Problem to work on: Transcribed word for word, the lines below from the one with "Screen dimensions: 812x645" through the last line of the records form the answer; no picture is to be included.

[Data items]
※ ※ ※

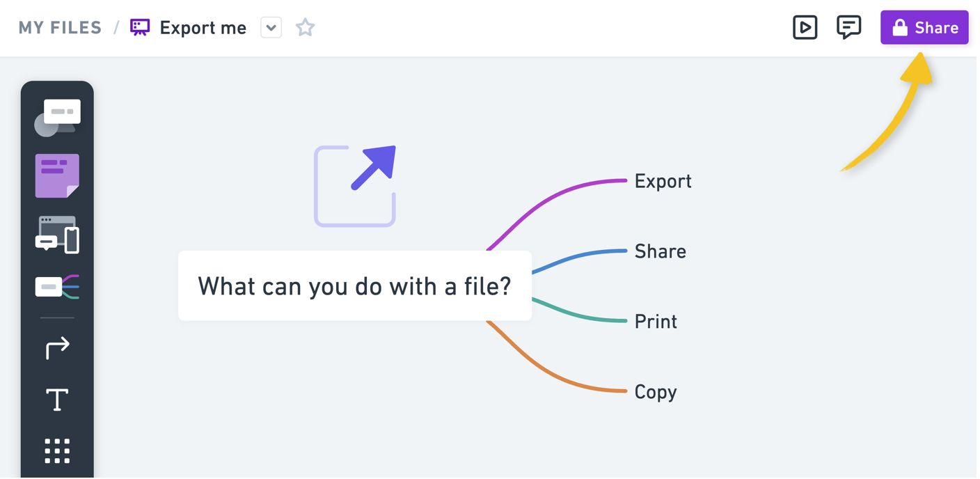Expand the dropdown next to Export me
Viewport: 980px width, 479px height.
point(271,28)
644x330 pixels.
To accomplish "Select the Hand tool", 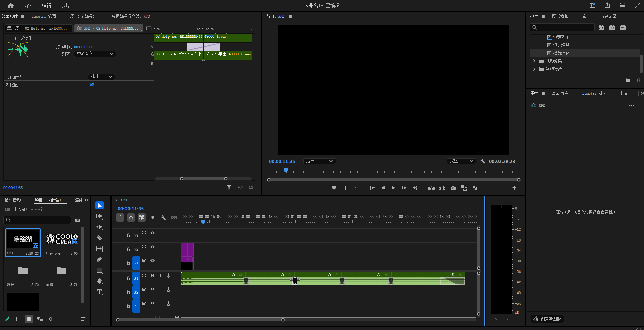I will 99,281.
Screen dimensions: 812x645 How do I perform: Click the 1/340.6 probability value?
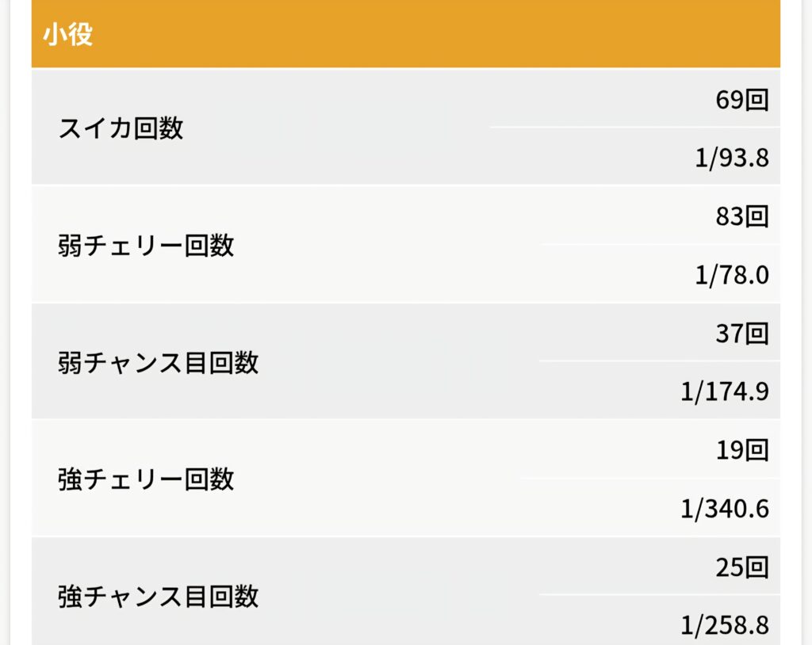724,509
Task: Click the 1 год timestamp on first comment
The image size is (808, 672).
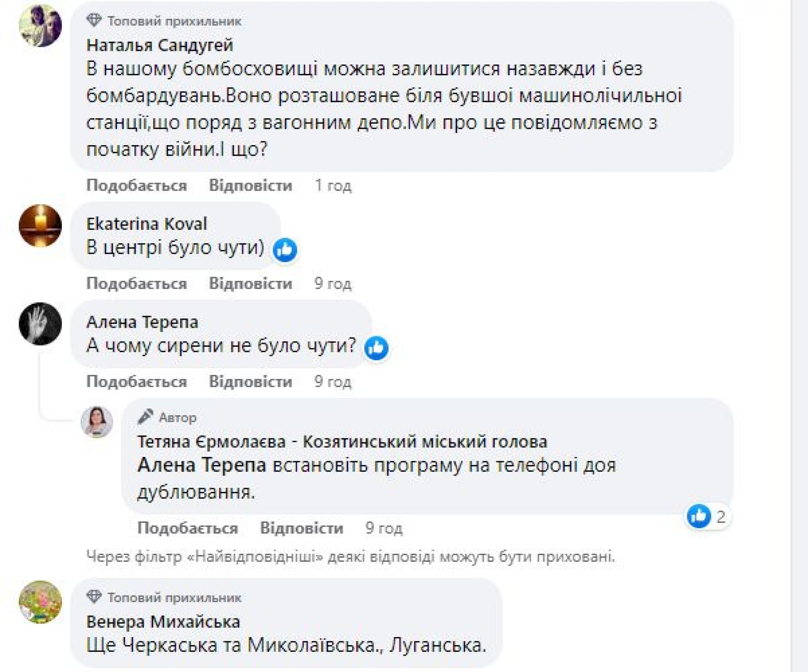Action: (333, 186)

※ ※ ※

Your response:
Screen dimensions: 812x645 How do I perform: Click the 1/340.6 probability value?
724,509
Task: Click the 1 год timestamp on first comment
The image size is (808, 672).
Action: (333, 186)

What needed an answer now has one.